For years, we’ve heard the mantra of “to the cloud” in which pundits have said, with absolute certainty, that a journey to the public cloud is inevitable and will be the platform of choice for every business in the not-too-distant future.
Nope.  Not gonna happen.
Here’s what will happen – and is already happening – instead: organizations across the globe will be supporting hybrid cloud environments under which they leverage a combination of public cloud and on-premises data center services.  There remain, and will remain, reasons that not all applications are suitable for the cloud.  These reasons include cost, security, compliance, performance, and many more.

The Money Question

Why do companies move to the cloud in the first place?  The answer always comes down to money.  “But, wait,” you might say to yourself, “the cloud also allows me more business agility than I can get with an on-premises solution.”
And that, too, is about money.  Wanting and needing business agility is a function of wanting to be able to leverage new business opportunities as they arise.  New business opportunities generally – hopefully – equates to more revenue.
Money.

Public Cloud and CapEx

The hardware CapEx spend on a project that leverages public cloud is pretty decent.  It’s one of the biggest reasons that companies seek out public cloud, at least initially.  Everything is an on-demand, pay-as-you-go OpEx model that virtually eliminates massive startup costs – at least those related to infrastructure.  You just pay for what you use.

The Public Cloud is Perfect!  Oh, Wait…

It would seem to be the perfect scenario!  Why would you ever buy any hardware ever again if you could just rent someone else’s infrastructure and run your stuff on it?  As I alluded to previously, the reasons are many:

  • Compliance.  For many, data locality is a really important consideration, particularly with the nastiness taking place with US intelligence agencies.  Many other governments and organizations are actively avoiding anything that could ensnare them in this intelligence net.
  • Security.  Whether it’s real or perceived, there remain organizations that wish to keep all or at least some data in the safe, cozy local data center.
  • Cost.  Cloud is expensive!

Here’s where you are asking, “What?  Didn’t he just say that cloud was cheaper?”

Renting vs.

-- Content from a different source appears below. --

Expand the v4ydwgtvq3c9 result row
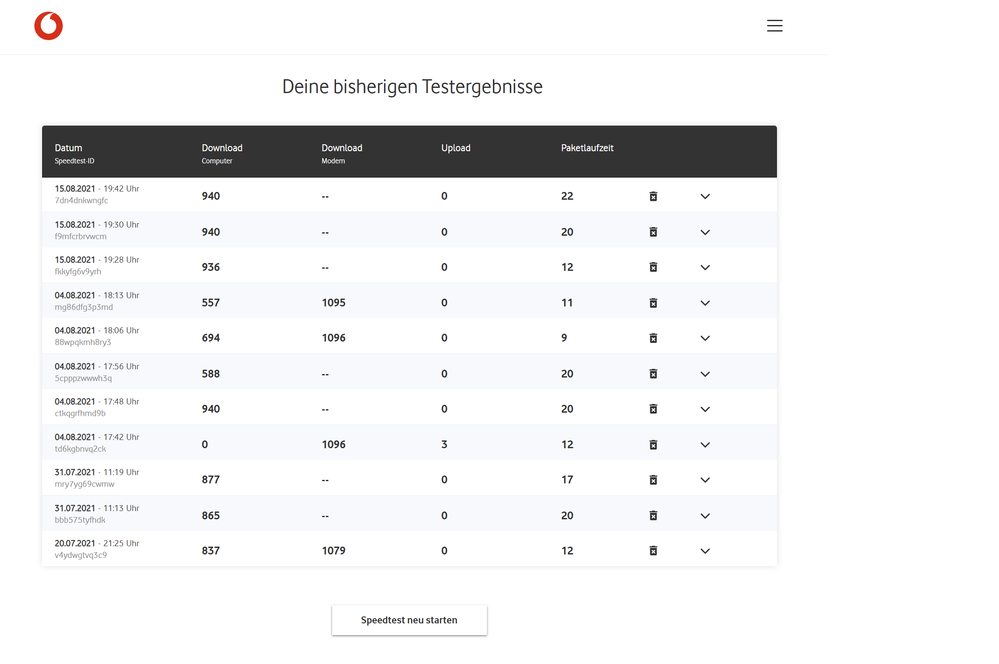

Buying

When you go on a business trip, do you go to a local automobile dealership and buy a car for the three days that you’ll be there?  Probably not. This is the very reason that car rental companies exist.  You get to borrow their car for a few days while you’re traveling and, in return, you give them some money for that use.  The rental company is on the hook for maintaining the vehicle  You just use it.
At home, it’s unlikely that you would rent a car for your everyday needs.
Why?
Again… money.  It would get prohibitively expensive to rent a car for 3 years straight.  You save money by buying your own car, but with the understanding that you’re also then responsible for maintaining that vehicle.
You’ve done the financial analysis and understand that renting a car when you’re traveling makes more sense that buying one every time you travel.  You’ve also realized that buying your own car for home makes more financial sense.
This is the exact same thought process that CIOs go through as they consider cloud.  Getting started in the cloud is easy… just like renting a car is easy. To a certain point, keeping everything in the cloud might even be cost effective, just like holding on to a rental car for a certain period of time is cost effective.
However, at some point, it makes more financial sense to re-home cloud-based services and bring them back to the data center.  In fact, a number of companies that initially made the jump to the public cloud have clawed some of it back as they discovered that it made more sense to run certain workloads in-house or store certain data in-house.
This is not to say that these companies are abandoning the public cloud; nothing could be further from the truth.  What is happening is that there is a selective culling going on.  Organizations are more carefully assessing workloads to determine what should run in which location.
The era of the hybrid cloud is upon us.

The Impact on Storage

Storage is obviously impacted when workloads run all over the place.  When everything is completely separated, it’s difficult to gain the efficiencies that are possible when everything is neat and centralized.  With that in mind, some storage vendors have created abstraction opportunities that enable seamless coupling of on-premises data with data housed in the cloud.  After all, administrators shouldn’t need to care about where data resides.  They should just be able to manage it all.  That means that there needs to be a way to seamlessly move data from one location to another without having to mess around with it.
The most successful storage companies in the future will have the ability to help their customers manage their storage resources in a hybrid cloud environment in which some of the company’s data will reside in the cloud and some will reside in a private data center.

NetApp’s View

Recently, I had the opportunity to listen to NetApp’s Dave Hitz (Founder and EVP) and Joe CaraDonna (Sr. Technical Director) discuss NetApp’s Data Fabric strategy.  NetApp’s view is that data management is key.  There needs to be a uniform management paradigm when it comes to supporting data is disparate locations.  To that end, NetApp has built their Data Fabric offering around the following five design principles:

  1. Control: Securely retain control and governance of data regardless of its location: on premises, near the cloud, or in the cloud.
  2. Choice: Choose cloud, application ecosystem, delivery methods, storage platforms, and deployment models, with freedom to change.
  3. Integration: Enable the components in every layer of the architectural stack to operate as one while extracting the full value of each component.
  4. Access: Easily get data to where applications need it, when they need it, in a way they can use it.
  5. Consistency: Manage data across multiple environments using standard tools and processes regardless of where it resides.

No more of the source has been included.